11. The pipeline monitoring system according to claim 1, wherein, The material anomaly includes corrosive materials in the pipeline.
12. The pipeline monitoring system according to claim 1, wherein, The fluid includes hydrocarbon fluids.
13. A method for monitoring pipeline materials, comprising: Operate at least one pulse receiver to transfer electrical energy from a power source to a plurality of transducers, the plurality of transducers being coupled to at least one collar mounted on a pipe for conveying fluid; Based on the electrical energy transmitted from the at least one pulse receiver to the plurality of transducers, a plurality of ultrasonic waves are output, the plurality of ultrasonic waves traveling through the pipe in at least one direction parallel to the flow direction of the fluid in the pipe; Feedback data is received through the plurality of transducers, the feedback data including at least one ultrasonic waveform; and Based on the at least one ultrasonic waveform, the location of the material anomaly on the pipe is determined.
14. The method of claim 13, comprising: Operate the at least one pulse receiver to transmit electrical energy from the power source to multiple sets of transducers, each set of transducers being coupled to a specific collar among multiple collars mounted on the pipe; as well as Based on the electrical energy transmitted from the at least one pulse receiver to the plurality of transducers, a plurality of ultrasonic waves are output, which travel through the pipe in at least one direction.
15. The method of claim 14, comprising: Each of the plurality of collars is installed on the pipe at a unique location on the pipe.
16. The method of claim 14, comprising: Feedback data is received through the multiple sets of transducers, and the feedback data includes at least one ultrasonic waveform. as well as Based on the at least one ultrasonic waveform, multiple locations on the pipe, each containing a specific material anomaly, are determined.

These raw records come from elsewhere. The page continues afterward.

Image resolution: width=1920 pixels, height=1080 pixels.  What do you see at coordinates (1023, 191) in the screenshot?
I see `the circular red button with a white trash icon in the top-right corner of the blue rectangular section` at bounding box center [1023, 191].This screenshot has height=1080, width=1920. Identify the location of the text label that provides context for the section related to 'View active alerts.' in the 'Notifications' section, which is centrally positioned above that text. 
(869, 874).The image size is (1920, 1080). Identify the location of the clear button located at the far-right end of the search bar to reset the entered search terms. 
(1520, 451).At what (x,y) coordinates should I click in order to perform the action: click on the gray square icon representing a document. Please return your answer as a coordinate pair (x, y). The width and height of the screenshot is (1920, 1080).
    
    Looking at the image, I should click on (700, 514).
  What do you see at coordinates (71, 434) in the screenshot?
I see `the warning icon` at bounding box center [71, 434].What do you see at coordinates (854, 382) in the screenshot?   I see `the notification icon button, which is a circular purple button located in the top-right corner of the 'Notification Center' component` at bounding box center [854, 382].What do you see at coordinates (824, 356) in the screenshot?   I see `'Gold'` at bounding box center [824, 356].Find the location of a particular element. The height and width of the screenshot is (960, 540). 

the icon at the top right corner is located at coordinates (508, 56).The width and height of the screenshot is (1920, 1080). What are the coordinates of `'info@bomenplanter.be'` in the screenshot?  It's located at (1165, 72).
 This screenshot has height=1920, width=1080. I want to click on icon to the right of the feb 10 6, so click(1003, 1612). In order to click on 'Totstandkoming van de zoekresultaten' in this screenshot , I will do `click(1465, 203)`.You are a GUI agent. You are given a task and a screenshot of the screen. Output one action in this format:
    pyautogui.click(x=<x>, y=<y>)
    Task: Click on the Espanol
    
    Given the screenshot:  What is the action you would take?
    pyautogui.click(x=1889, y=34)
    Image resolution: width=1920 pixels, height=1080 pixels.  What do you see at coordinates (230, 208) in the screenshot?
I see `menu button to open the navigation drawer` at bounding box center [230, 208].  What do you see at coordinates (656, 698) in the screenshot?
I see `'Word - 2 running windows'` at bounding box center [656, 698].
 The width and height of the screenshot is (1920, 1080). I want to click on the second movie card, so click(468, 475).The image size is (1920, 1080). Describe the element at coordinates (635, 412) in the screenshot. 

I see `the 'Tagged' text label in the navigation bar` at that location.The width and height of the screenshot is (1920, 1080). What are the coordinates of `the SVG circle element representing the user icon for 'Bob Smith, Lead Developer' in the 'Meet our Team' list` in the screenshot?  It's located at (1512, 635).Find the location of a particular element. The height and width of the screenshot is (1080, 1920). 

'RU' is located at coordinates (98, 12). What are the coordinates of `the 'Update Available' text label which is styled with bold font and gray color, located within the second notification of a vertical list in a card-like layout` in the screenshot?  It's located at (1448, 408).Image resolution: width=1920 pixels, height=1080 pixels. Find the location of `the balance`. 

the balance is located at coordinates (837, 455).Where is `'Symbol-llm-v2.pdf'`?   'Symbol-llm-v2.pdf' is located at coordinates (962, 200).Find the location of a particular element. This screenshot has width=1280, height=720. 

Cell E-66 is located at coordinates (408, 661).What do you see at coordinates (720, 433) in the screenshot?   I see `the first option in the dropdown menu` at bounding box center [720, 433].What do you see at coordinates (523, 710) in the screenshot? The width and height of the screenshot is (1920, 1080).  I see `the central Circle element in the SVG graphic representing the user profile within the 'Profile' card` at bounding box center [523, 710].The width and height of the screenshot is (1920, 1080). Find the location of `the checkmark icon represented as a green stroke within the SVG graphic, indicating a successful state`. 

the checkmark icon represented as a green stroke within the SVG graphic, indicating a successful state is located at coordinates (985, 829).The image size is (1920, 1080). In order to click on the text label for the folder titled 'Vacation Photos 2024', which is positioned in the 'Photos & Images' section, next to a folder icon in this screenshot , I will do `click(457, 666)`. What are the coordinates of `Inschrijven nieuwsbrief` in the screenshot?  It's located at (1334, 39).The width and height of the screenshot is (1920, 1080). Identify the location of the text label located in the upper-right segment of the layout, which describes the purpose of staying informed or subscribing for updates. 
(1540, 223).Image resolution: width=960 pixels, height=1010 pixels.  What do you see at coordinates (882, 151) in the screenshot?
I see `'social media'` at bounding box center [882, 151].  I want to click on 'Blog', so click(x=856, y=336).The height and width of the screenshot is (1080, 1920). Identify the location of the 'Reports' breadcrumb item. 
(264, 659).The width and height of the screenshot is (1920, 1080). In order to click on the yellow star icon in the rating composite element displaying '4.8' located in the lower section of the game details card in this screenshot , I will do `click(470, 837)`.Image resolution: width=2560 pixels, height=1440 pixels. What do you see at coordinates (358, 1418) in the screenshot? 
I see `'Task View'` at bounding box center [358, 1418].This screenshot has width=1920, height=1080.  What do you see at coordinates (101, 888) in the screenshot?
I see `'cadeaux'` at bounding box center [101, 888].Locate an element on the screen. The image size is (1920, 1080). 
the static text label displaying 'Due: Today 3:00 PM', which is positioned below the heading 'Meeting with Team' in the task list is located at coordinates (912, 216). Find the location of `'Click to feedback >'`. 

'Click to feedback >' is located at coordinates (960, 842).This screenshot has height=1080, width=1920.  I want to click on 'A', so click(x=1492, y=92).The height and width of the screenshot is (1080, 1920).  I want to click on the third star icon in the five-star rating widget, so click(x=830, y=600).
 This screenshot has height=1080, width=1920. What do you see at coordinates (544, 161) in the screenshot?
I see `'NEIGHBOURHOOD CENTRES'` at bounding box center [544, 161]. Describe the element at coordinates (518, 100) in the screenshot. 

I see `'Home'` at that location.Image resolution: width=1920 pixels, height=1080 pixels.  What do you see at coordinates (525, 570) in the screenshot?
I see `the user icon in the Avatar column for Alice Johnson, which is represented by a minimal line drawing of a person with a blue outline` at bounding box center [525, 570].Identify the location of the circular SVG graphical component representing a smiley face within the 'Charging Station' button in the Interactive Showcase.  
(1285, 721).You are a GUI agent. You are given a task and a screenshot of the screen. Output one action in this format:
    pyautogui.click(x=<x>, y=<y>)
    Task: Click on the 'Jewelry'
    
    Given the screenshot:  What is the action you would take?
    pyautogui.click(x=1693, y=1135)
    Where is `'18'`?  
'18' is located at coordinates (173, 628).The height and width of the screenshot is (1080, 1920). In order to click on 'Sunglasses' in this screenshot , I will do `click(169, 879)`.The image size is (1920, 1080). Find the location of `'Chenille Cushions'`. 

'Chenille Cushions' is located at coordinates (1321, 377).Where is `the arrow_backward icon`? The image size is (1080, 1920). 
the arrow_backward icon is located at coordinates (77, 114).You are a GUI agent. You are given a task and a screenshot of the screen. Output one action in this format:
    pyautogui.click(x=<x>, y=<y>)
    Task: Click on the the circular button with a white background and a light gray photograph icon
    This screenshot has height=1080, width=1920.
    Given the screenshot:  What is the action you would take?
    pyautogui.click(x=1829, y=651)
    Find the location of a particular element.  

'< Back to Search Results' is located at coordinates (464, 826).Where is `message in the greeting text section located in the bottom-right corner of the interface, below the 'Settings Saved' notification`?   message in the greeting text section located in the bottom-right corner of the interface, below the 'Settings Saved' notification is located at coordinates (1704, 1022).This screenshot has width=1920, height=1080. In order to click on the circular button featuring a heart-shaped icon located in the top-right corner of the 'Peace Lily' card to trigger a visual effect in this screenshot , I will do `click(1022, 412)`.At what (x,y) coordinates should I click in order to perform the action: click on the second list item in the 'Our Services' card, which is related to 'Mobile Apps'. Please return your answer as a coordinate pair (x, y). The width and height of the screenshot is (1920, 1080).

17. The method of claim 16, comprising: Generate a model of the pipeline, the model including the plurality of locations on the pipeline, each including the specific material anomaly; A series of iterations performing the following operations within a given time period: Operate the at least one pulse receiver to transmit the generated electrical energy to the plurality of transducers, thereby outputting the plurality of ultrasonic waves; Feedback data is received through the multiple sets of transducers, and the feedback data includes at least one ultrasonic waveform. as well as Based on the at least one ultrasonic waveform, determine the plurality of locations on the pipe, each including the specific material anomaly; and The model of the pipeline is updated in each successive iteration.
18. The method according to claim 17, wherein, The model includes a machine learning model.
19. The method of claim 13, comprising: One or more characteristics of the plurality of ultrasonic waves are selected based on at least one of the pipe material or pipe size, such that the plurality of ultrasonic waves travel through the pipe in at least one direction parallel to the flow direction of the fluid in the pipe.
20. The method according to claim 19, wherein, The one or more characteristics include at least one of amplitude or frequency.
21. The method of claim 13, comprising: Install the at least one collar around the outer periphery of the pipe; as well as The plurality of transducers are connected to the at least one collar at equal radial intervals around the outer periphery.
22. The method according to claim 13, wherein, The at least one direction parallel to the flow direction of the fluid in the pipe includes: A first direction parallel to the flow direction of the fluid in the pipe; and A second direction that is parallel to the flow direction of the fluid in the pipe and opposite to the first direction.
23. The method according to claim 13, wherein, The material anomaly includes corrosive materials in the pipeline.
24. The method according to claim 13, wherein, The fluid includes hydrocarbon fluids.